3. People who work the the bureaucracy often have rightwing, leftwing, or others ideas to explain how gov't is good.
4. Compared to his clownish public persona, President Trump is a normal person.
Somewhere in that, I think you mean to imagine that President Trump is in a battle to reduce gov't, even as he proposes increasing spending, doubling borrowing, supports asset forfeiture, appoints people in favor of gov't intrusiveness, and makes off-hand comments in favor of gov't authoritarianism. But because Trump acts like a buffoon we can imagine it's all part of a long-term plan to do the opposite of what he says.
Trump's a natural mass-marketer in a job unrelated to mass-marketing. So he'll keep getting attention, fired-up rednecks, "respectable" people gasping in horror, all of that.
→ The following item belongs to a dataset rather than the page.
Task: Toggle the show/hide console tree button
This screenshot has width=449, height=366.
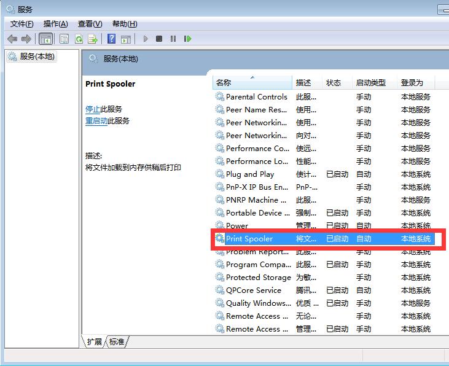Action: point(45,39)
That doesn't have much to do with gov't, though, so gov't will keep slowly growing more costly and intrusive as it has for the past 100 years.
I agree completely. I think there's a structural problem with gov't. I think institutions should be configured by the Constitution to be hard to vote for expansion of gov't and default limitations on gov't. The idea is something happens, and people think "if guns were illegal and police did random searches of all homes, maybe this crime wouldn't have happened," and institutions defined by the Constitution are supposed to put the brakes on. That's not happening. I say the Constitution is broken.
Any institution will naturally grow without bounds unless kept in check. We have specifically blocked the elected leadership from most of the tools of checking that growth.
I have long said that if you assigned someone to sit at a desk and look out the window and came back in 5 years you would find the "looking out the window department" with a manager, an administrative assistant and 3 window watchers.
Maybe in your book but they were never proven, and certified and accepted by the Left, they continue to try any trick they can to get Trump out. The next trick is to impeach him for his tweet on the sports thing, as there is apparently an obscure law saying that govt officials cannot force labor actions on private industry. That will be interesting, but may well bull it's way through. Thes idiots will not allow the peoples will go unchallenged, as THEY ARE THE PEOPLE", that is the whole logic behind them, and they completely ignore and disreagrd anyone else, and their rights. Why, if it is offensive to a large group of Americans, is this BS by the sports nimrods allowed to go on, but inanimate statues are so offensive they must be removed? That is pure arrogant insanity, and goes to elections as well.